[Records for this task Boundary: Start]

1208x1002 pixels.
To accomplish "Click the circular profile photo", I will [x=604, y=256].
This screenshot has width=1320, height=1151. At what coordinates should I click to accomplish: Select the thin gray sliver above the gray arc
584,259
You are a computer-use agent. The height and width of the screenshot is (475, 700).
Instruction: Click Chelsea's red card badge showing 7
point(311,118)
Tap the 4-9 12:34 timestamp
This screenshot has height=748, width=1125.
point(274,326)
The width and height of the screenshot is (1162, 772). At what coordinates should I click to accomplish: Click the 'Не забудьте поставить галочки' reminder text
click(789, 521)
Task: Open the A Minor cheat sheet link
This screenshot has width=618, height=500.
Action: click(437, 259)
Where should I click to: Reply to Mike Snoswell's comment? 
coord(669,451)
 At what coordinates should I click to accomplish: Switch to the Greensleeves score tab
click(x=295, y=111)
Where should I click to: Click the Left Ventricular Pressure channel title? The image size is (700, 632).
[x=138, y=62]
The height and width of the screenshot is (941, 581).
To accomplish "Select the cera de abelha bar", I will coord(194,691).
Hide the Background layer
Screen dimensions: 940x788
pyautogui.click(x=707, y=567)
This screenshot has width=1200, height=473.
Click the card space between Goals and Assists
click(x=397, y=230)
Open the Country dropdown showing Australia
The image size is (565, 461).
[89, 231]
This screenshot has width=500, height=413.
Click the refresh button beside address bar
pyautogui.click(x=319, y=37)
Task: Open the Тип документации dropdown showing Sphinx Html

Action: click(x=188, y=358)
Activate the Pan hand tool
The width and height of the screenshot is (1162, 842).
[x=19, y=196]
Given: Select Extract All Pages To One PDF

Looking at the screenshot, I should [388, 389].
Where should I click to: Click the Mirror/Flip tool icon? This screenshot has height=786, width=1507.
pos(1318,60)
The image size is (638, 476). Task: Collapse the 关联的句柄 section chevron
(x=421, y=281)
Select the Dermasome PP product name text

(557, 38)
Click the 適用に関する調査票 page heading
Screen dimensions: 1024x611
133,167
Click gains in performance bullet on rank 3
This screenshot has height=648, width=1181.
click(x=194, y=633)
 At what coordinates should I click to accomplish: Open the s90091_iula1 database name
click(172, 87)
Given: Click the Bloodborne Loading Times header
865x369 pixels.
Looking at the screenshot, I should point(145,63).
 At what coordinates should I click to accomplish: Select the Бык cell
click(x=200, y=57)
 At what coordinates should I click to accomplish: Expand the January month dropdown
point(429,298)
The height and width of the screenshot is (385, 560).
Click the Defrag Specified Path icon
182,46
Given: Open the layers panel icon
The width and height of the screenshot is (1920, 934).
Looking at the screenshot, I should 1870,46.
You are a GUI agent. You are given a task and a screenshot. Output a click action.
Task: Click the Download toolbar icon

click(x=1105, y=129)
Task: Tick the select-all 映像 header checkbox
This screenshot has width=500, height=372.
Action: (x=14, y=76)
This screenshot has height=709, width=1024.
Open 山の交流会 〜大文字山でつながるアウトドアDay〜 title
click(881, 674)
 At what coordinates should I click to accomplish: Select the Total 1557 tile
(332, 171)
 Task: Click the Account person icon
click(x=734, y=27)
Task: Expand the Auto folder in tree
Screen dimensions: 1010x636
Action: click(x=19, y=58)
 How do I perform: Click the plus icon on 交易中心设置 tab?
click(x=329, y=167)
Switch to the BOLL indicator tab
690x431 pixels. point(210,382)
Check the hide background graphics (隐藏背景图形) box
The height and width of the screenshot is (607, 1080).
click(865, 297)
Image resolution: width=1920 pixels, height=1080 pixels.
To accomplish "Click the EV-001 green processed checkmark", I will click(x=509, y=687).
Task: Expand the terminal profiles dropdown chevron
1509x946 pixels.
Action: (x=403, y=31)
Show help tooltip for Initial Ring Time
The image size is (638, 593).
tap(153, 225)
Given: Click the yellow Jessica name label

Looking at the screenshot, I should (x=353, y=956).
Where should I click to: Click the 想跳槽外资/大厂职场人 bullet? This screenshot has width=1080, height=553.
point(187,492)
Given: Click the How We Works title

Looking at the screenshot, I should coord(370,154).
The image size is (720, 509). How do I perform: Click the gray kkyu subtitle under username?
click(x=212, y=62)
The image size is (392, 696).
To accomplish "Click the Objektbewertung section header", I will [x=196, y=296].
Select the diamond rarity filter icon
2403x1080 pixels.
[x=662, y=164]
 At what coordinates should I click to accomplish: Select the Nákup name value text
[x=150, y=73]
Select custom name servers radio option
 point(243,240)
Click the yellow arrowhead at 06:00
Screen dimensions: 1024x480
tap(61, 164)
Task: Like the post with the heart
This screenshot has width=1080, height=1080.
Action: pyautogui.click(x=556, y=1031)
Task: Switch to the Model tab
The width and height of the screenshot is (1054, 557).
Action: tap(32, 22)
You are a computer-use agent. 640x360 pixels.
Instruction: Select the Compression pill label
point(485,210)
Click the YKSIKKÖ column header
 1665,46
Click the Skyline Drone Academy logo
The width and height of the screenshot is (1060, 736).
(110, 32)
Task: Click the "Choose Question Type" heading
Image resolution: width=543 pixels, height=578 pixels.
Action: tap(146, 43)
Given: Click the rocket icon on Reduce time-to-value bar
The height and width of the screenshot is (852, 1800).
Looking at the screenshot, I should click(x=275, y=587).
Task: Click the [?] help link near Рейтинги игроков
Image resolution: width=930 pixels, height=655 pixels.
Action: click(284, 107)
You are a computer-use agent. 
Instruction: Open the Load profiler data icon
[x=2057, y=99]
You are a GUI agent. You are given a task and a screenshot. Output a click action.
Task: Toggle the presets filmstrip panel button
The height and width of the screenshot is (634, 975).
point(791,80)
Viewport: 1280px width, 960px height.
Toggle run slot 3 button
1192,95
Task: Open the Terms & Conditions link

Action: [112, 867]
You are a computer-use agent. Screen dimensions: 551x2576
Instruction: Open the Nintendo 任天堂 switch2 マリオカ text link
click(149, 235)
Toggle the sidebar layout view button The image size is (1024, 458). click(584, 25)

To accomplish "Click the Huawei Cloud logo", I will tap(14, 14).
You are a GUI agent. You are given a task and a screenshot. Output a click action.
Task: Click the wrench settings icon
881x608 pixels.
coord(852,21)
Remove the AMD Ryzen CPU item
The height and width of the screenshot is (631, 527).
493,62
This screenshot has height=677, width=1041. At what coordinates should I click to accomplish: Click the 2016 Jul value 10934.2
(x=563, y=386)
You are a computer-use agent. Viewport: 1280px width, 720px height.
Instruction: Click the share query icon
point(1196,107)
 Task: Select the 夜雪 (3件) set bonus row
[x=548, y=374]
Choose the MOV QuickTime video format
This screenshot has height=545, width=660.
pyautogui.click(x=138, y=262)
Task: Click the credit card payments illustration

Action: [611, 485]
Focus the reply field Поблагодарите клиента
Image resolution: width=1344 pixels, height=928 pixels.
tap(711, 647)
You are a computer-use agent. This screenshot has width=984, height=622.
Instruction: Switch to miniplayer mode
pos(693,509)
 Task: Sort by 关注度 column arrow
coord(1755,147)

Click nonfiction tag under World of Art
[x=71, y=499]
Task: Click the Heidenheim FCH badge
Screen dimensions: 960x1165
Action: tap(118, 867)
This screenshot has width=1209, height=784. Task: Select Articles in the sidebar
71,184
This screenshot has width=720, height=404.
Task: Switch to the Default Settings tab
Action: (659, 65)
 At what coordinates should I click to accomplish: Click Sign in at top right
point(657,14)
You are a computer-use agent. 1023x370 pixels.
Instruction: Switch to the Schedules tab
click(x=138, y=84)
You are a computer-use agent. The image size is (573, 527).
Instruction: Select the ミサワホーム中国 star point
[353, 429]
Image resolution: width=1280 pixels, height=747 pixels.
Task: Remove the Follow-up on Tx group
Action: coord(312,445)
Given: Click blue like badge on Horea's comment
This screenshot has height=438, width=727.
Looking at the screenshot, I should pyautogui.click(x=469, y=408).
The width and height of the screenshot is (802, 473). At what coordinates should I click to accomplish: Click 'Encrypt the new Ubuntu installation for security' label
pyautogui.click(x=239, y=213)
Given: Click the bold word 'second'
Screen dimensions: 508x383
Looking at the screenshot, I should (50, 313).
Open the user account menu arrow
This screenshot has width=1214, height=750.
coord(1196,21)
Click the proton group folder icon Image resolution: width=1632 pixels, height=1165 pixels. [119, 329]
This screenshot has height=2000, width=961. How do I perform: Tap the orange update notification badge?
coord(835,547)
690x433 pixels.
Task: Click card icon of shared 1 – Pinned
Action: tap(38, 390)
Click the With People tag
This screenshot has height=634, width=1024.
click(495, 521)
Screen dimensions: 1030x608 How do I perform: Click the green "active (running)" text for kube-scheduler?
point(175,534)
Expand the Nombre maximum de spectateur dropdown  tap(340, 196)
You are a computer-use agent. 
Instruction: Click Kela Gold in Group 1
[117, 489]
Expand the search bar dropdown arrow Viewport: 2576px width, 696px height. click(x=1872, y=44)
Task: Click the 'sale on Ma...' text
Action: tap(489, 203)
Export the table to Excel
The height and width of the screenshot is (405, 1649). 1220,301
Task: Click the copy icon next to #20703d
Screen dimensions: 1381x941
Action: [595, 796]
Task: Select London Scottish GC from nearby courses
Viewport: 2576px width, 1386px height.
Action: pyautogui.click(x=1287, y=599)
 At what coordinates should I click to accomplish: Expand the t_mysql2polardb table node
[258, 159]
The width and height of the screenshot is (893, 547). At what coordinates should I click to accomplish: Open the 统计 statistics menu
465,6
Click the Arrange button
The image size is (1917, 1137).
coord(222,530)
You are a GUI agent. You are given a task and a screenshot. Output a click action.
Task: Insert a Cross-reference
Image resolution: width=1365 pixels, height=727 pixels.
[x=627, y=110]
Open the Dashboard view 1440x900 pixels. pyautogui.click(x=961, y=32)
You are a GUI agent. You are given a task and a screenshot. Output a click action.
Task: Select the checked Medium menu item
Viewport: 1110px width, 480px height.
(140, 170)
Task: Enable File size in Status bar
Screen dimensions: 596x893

[Records for this task Boundary: End]

:: Aim of the exercise ::
Nothing but the lines from the one containing "Screen dimensions: 1381x941" through the final line of the data above is to be reproduced, each exactly as written.

:: Output below ::
Screen dimensions: 1381x941
Action: [595, 796]
Task: Select London Scottish GC from nearby courses
Viewport: 2576px width, 1386px height.
Action: pyautogui.click(x=1287, y=599)
 At what coordinates should I click to accomplish: Expand the t_mysql2polardb table node
[258, 159]
The width and height of the screenshot is (893, 547). At what coordinates should I click to accomplish: Open the 统计 statistics menu
465,6
Click the Arrange button
The image size is (1917, 1137).
coord(222,530)
You are a GUI agent. You are given a task and a screenshot. Output a click action.
Task: Insert a Cross-reference
Image resolution: width=1365 pixels, height=727 pixels.
[x=627, y=110]
Open the Dashboard view 1440x900 pixels. pyautogui.click(x=961, y=32)
You are a GUI agent. You are given a task and a screenshot. Output a click action.
Task: Select the checked Medium menu item
Viewport: 1110px width, 480px height.
(140, 170)
Task: Enable File size in Status bar
Screen dimensions: 596x893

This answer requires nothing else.